Deciding which data domain profile to use

You can define several data domain profiles, each serving a typical service use case. In addition, a default data domain profile exists.

Before you define a custom data domain profile, it is useful to know the following about the Endeca Server cluster and its data domains:

Determining query load distribution in the data domain.
In the data domain profile, you can decide whether your data domain requires a dedicated leader node for handling updates, or the leader node that shares the regular query load with follower nodes.

For example, if the frequency and size of your updating requests are high, it is recommended to dedicate the leader node to process only the updating requests and not to process regular queries — this way the follower nodes process read query requests.
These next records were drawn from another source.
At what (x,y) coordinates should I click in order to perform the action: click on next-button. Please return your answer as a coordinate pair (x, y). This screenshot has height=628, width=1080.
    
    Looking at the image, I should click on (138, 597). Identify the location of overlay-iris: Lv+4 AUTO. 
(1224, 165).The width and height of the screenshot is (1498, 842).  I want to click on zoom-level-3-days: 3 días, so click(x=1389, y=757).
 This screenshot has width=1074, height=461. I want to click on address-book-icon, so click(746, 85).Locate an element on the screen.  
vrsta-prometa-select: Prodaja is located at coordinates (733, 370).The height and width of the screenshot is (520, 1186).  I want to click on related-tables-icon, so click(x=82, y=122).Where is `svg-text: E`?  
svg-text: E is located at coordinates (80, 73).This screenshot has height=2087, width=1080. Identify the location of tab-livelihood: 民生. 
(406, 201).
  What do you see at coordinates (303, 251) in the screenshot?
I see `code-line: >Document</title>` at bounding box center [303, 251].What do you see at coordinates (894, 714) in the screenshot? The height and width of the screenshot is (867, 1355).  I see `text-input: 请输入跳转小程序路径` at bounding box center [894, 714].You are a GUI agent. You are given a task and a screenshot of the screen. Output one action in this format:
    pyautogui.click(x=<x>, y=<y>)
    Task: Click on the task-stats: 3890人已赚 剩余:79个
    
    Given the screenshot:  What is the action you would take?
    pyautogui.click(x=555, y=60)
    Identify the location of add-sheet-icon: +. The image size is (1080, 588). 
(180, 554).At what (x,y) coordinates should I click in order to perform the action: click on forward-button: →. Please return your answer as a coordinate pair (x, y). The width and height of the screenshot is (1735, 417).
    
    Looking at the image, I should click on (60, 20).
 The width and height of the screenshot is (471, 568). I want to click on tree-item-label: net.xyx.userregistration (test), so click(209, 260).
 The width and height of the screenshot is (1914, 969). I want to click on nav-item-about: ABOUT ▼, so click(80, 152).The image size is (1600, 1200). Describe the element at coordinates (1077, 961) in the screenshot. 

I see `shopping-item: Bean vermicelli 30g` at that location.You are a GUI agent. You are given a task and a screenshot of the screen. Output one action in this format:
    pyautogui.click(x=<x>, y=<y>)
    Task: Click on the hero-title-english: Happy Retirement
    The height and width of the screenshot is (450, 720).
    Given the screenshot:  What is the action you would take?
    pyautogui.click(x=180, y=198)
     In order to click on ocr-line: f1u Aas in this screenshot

On the contrary, if the index for the data domain is updated rarely, you can configure the leader node in the data domain to share the regular non-updating query load with other nodes, along with processing updates. The data domain profile allows you to specify this option.

The Dgraph nodes in the data domain cluster can process read queries and updating queries. Read queries can be processed by any Dgraph node (follower or leader node); they represent responses to Guided Navigation requests or search requests from the end users. Updating queries represent data updates to the index, changes in the records schema, or changes in the Dgraph configuration. Updating requests must be processed only by the leader node and cannot be processed by follower nodes.
Determining the desired number of query processing nodes in the data domain. When creating data domain profiles, you can specify the number of follower nodes (these are the nodes that process only read queries, as opposed to the leader node that can process both queries and updates). The number of follower nodes you need depends on the usage patterns for the end users of the data domain. A data domain cluster may need more query processing Dgraph nodes if the number of end users is high, and they issue a high number of queries, often concurrently.
Keep in mind that you can only create a data domain with a certain number of Dgraph nodes if you have a sufficient number of Endeca Server instance nodes in the Endeca Server cluster. For each data domain, the Endeca Server creates only one Dgraph node on a specific Endeca Server instance. In other words, if you want to create a five-node data domain, the Endeca Server cluster hosting it should have at least five Endeca Server nodes.
Determining the allocation of processing hardware resources in the Endeca Server cluster. When you create a new data domain, the Endeca Server cluster allocates the CPU resources from its servers to meet the needs of the data domain based on the configuration specified in the data domain profile for the number of threads required for each data domain node.
When defining a data domain profile, you can choose whether the Endeca Server cluster should use one of the following hardware utilization patterns:
- Dedicate 100% of its nodes capacity to one hosted data domain.
- Share its capacity with other data domains but remain within its total capacity.
- Is allowed to oversubscribe — it can start multiple Dgraph nodes (for different data domains) on its Endeca Server nodes, where the total number of CPU threads requested by data domains may exceed the total amount of CPU available to each Endeca Server node.
A data domain profile relies on the characteristics defined in the Endeca Server node profile. Such as, the node profile determines the potential limit on the number of dedicated data domains that could be hosted on the node (dedicated data domains are those for which the Endeca Server nodes dedicate 100% of their capacity).
Determining whether the data domain should be auto-idled. When you create a data domain, you can specify whether the Endeca Server should automatically turn this data domain to idle after a specified timeout, if no queries are issued for it during the timeout period. This setting lets you limit the data domain proliferation, in self-service types of applications. For example, if many data domains are provisioned, but some of them are not used actively, they can be set to auto-idle, allowing the Endeca Server to stop allocating resources to them if these data domains are not used, and reactivate them once queries are again issued for them. This further conserves resources for the Endeca Server, allowing it to allocate resources more flexibly. Note that idling data domains is only supported for data domains with a single Dgraph process.
Determining whether the data domain should be read-only. When defining a data domain profile, you can specify whether the data domain should be created as read-only. This is useful in the development environment or for demonstration purposes. For example, you can export an existing data domain and then import its index using a read-only data domain profile. This way, an imported data domain will have an index with the same data in it, but its Dgraph nodes will be read-only (follower nodes), thus preventing end-users from modifying its configuration or index in any way.
Note that when you initially create a new data domain that is empty of source data, its profile should not be configured as read-only, because its index needs to be populated with data.
Determining Dgraph process behavior. In the data domain profile, you can optionally decide to specify configuration options for the Dgraph processes. If specified, these options will be used on all Dgraph processes started by the Endeca Server for this data domain.

You define these characteristics when configuring data domain profiles.